Figure 4. Proteomic analysis on the tumor tissues from Rh2E2- or vehicle-treated LLC-1 xenograft mice.

A. Rh2E2-induced differential expression of proteins were associated with invasive/metastasis, cell proliferation, apoptosis and angiogenesis of cancer cells. The comparative proteomic analyses, iTRAQ-LC-MS/MS and 2D-DIGE, were combined to maximize the identification of differentially expressed proteins. For iTRAQ, the peptide-IEF was used for fractionation before LC-MS/MS. MS/MS data was processed using Bruker Compass Data Analysis software, and the generated peak lists were submitted to MASCOT search engine against SwissProt 51.6 database. For 2D-DIGE, gels were scanned using a Typhoon 9400 (GE Healthcare) laser scanner. Image analysis was carried out with DeCyder differential analysis software 7.0 (GE Healthcare).

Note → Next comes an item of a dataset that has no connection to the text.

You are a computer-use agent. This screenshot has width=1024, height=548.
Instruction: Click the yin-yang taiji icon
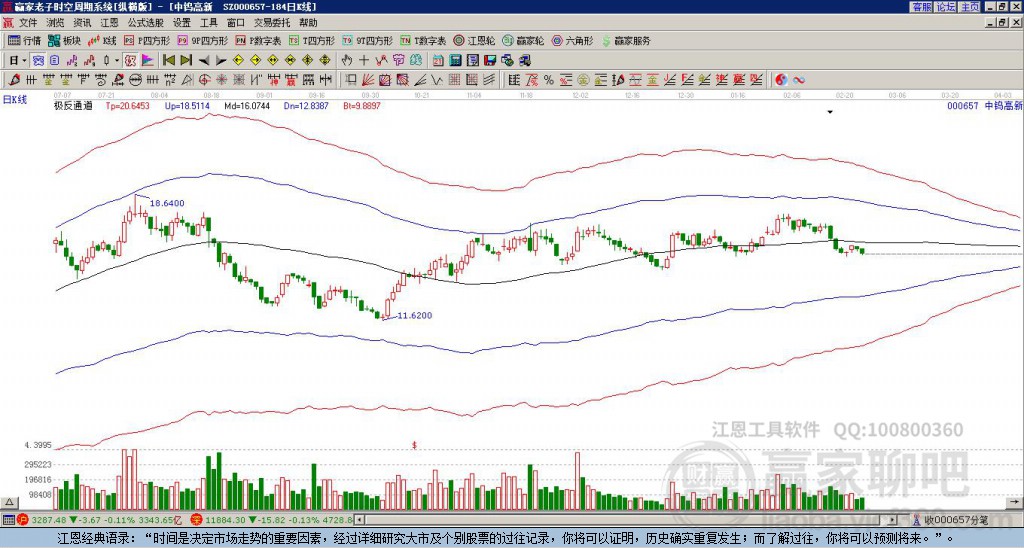click(x=784, y=79)
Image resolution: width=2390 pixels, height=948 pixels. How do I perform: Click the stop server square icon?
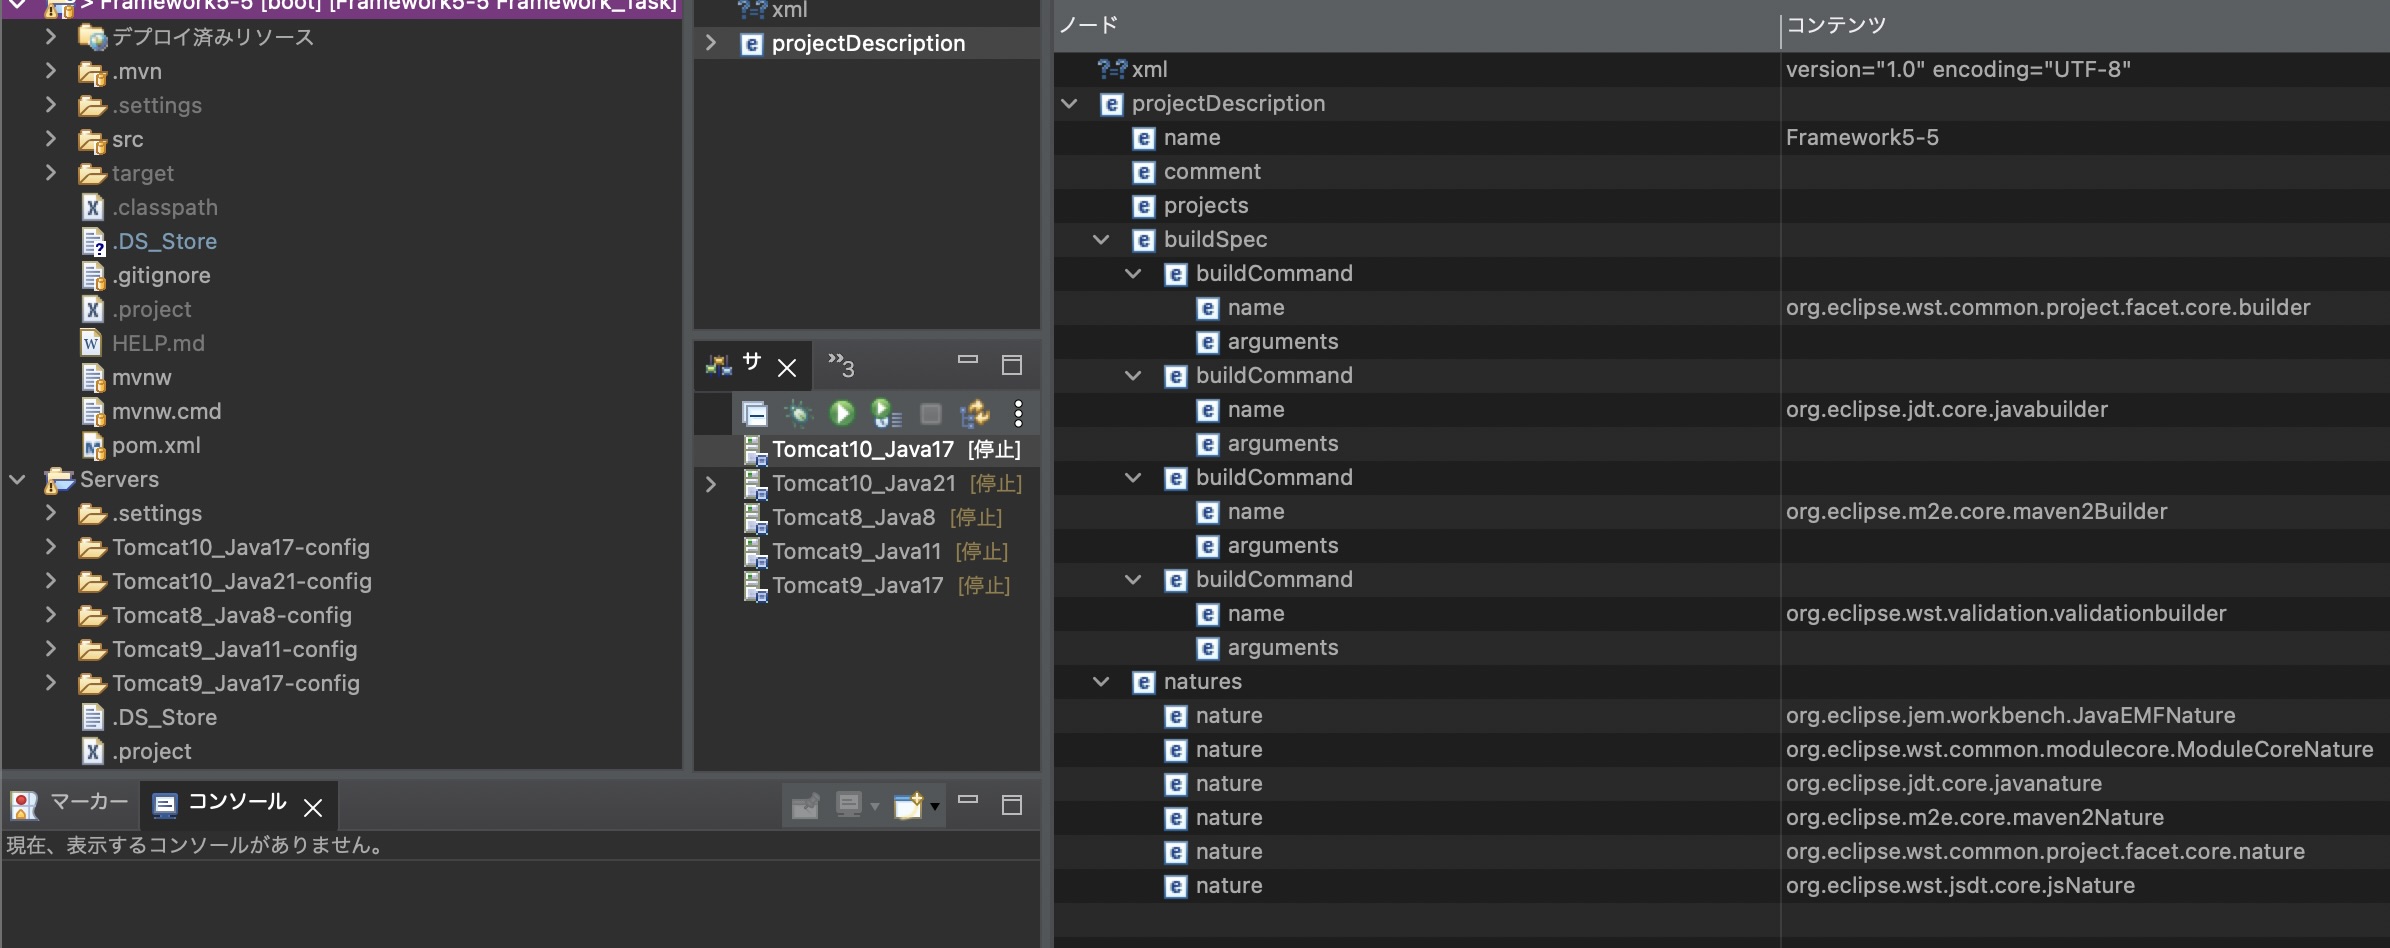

The differentially expressed protein spots were identified by MALDI TOF/TOF. The MS data were analyzed using FlexAnalysis 3.3 (Bruker Daltonics) and the generated peak list was searched against SwissProt Mus musculus protein database (SwissProt 57.1, 462764 sequences; 163773385 residues) using in-house MASCOT Server software, version 2.3 (Matrix Science, London, UK). B. Immunoblotting validation of the identified protein targets. The protein bands intensity for corresponding protein was quantified using image J software. All quantitative data were given as mean ± SEM. Statistical analyses were performed using the non-paired Student's t-test (GraphPadPrism, GraphPad Software Inc., San Diego, CA, US) to compare means. *P < 0.05, **P < 0.01.